By Myra Chanin
On Monday night, March 27, 2018, Ricky Ritzel stepped up to the microphone at B. B. Kings and gratefully and gracefully accepted the 2018 Manhattan Association of Cabaret Award for Best Recurring Cabaret Series for the THIRD YEAR IN A ROW!
Ricky Ritzel’s Broadway is a unique monthly verbal/musical assessment/interpretation plus juicy gossip of three Broadway musicals. One is usually an immortal classic, another is often a mortal flop that closed the morning after it opened, but most are plucked from the spectrum of also-rans which received mixed reviews, a phrase which award-winning Broadway playwright George S. Kaufman declared meant “good and rotten.” Ricky’s monthly jamborees pretty much amaze/delight the recurring/increasing queue of addicted fans who pack Don’t Tell Mama’s at 7 pm on the last Friday (or occasionally the last Thursday) of every month to hoot and holler at whatever their white-faced, platinum-coifed interlocutor has created with the aid of Jay Rogers and Aaron Morishita’s staging and choreography.
The Thursday evening March 29th episode began with Ricky modestly mentioning his latest MAC award, before noticing the less packed than usual showroom and wryly adding, “And look what it did for the box office!” Divide the blame for the sparse attendance and a cast of only seven (instead of the usual dozen plus) between Jehovah and Heavenly Father who, using different lunar calendars, ordained that 2018’s first Passover Seder and Good Friday would both fall on Ricky’s customary last Friday of month. @#$%^!&!!! Furthermore, both holiday food fests require pre-shopping/cooking by host/hostess and mighty pre-girding of loins by grown children returning home which limits the audience to orphans and atheists. Even in Spamalot they understood that you won’t succeed on Broadway if you don’t have any Jews. Ricky made the best of the cards he was dealt by featuring three musicals that were driven by depravity but written by Jews. Rodgers and Hart’s Pal Joey celebrated cougars and heels. Lerner and Loewe’s Gigi forgave charming pedophiles. Schwartz and Fields’ A Tree Grows in Brooklyn downgraded parental drunkenness. But casting morality aside, each one of Ricky’s players had the chance to strut their stuff extensively, so the evening was an artistic triumph! As always, the no-goodnicks got the most attention and reprised the most songs.

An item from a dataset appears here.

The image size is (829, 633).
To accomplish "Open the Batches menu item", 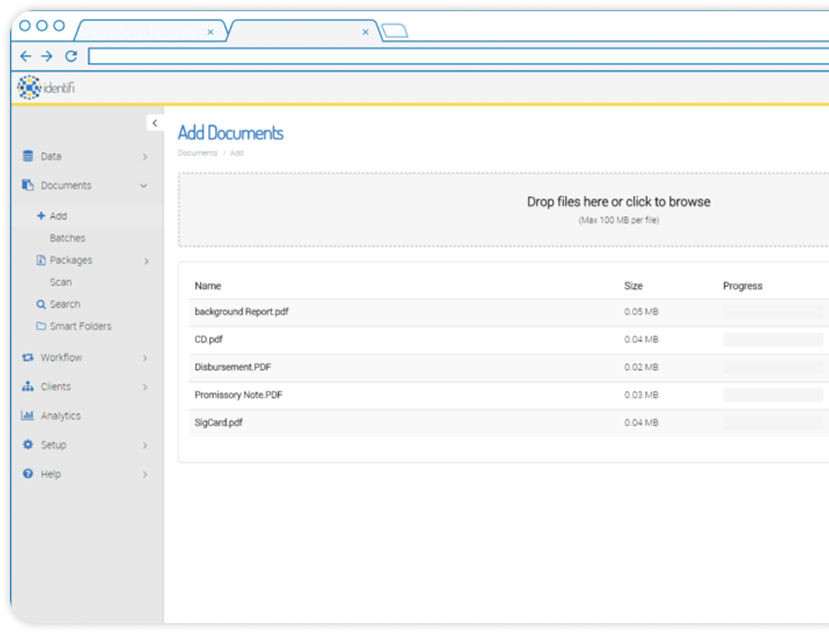I will pyautogui.click(x=67, y=238).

Aaron Morishita reincarnated Joey with a big double bang, expertly belting out a pair of Hart’s 1940 penultimate Broadway lyrics set to Rodgers jazzy pre-Hammerstein rhythms – “You Mustn’t Kick It Around,” and “Do It the Hard Way.” His irresistible smile and tap-dancing feet made him a shoo-in for a manipulative man defined by his lack of scruples. Bronx born and bred jazz singer Laurie Krauz and Boston Conservatory MFA Laura Pavles split equally excellent turns as Joey’s older but still proudly horizontally and nimble partner, beautifully warbling Rodgers and Hart’s sensuous “Bewitched” and lyrical “I Could Write A Book.” Comedy was represented by the incredible Sidney Myer as the intellectual stripper Gypsy Rose Lee letting “Zip,” reveal her innermost thoughts about Schopenhauer while removing inconsequential shards of her costume. The amazing Kristine Zbornik, a functional participant of 21st-century show business currently teaching master classes for performers, recalled in “That Terrific Rainbow,” while waving a multihued feather boa how Joey added color to her life. Eventually even raspy-voiced Ricky chimed in with Laura Pavles to describe their quirky “Den of Iniquity.”

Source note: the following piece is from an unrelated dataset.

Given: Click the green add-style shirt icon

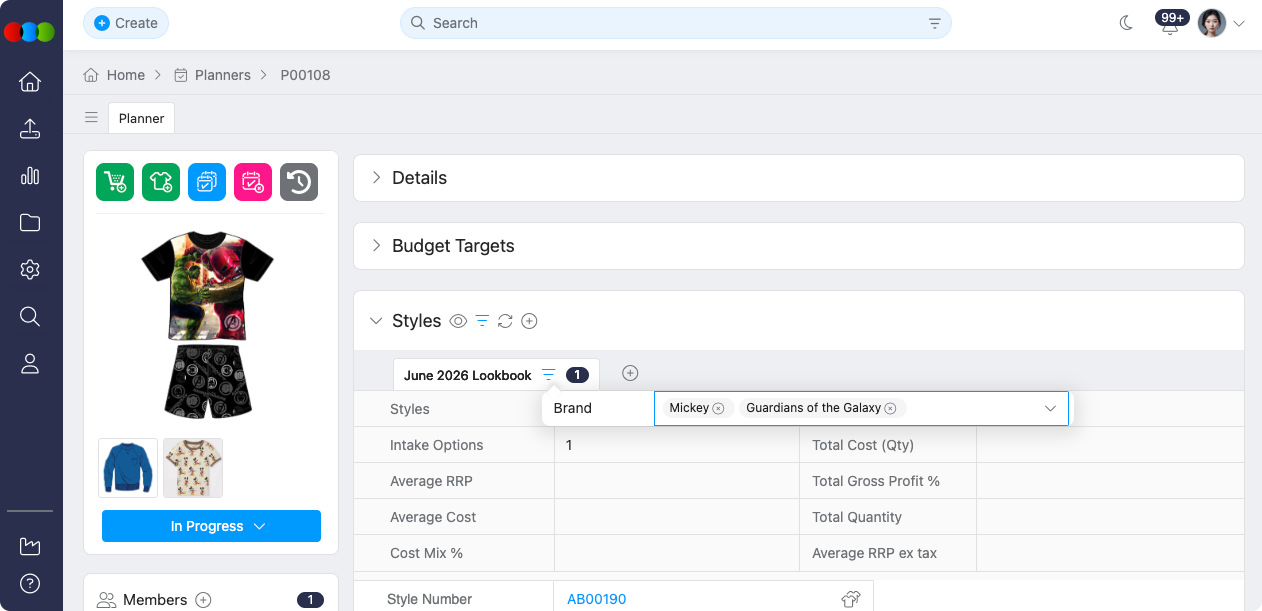Looking at the screenshot, I should point(161,181).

Gigi’s highest point was Sally Darling and Bob Diamond’s spectacular rendition of “I Remember It Well.” She actually remembered it weller. They were a match made in heaven, funny and very, very touching and I look forward to hearing them sing many more clever and touching duets. Bob Diamond also presented a compelling “I’m Glad I’m Not Young Anymore,” and Aaron Morishita and Ricky (celebrated as the Lounge-O-Leers) joined voices in an amazingly convincing “Thank Heaven for Little Girls.” A Tree Grows in Brooklyn featured only three songs and two of them were simply spectacular. TV/Film/Theater/Cabaret veteran Barbara Malley’s adorable delivery of “He Had Refinement,” couldn’t have been more Irish immigrant upward mobile. Kristine Zbornik returned to demonstrate her emotional side in “Make the Man Love Me,” melting hearts, hopefully including his, with a wonderful ballad that’s not heard very often.
Don’t eat your heart out for not having seen this show. The best is still to come. On April 27that 7 pm Ricky Ritzel and Company will present the April 2018 Ricky Ritzel’s Broadway which will dissect The Bell Are Ringing, by the master of melody Jule Styne and book and lyrics by Betty Comden and Adolph Green, The Roar of the Greasepaint, with book, music, and lyrics by Leslie Bricusse and Anthony Newley and Sail Away, the last musical for which Noël Coward wrote both book and music.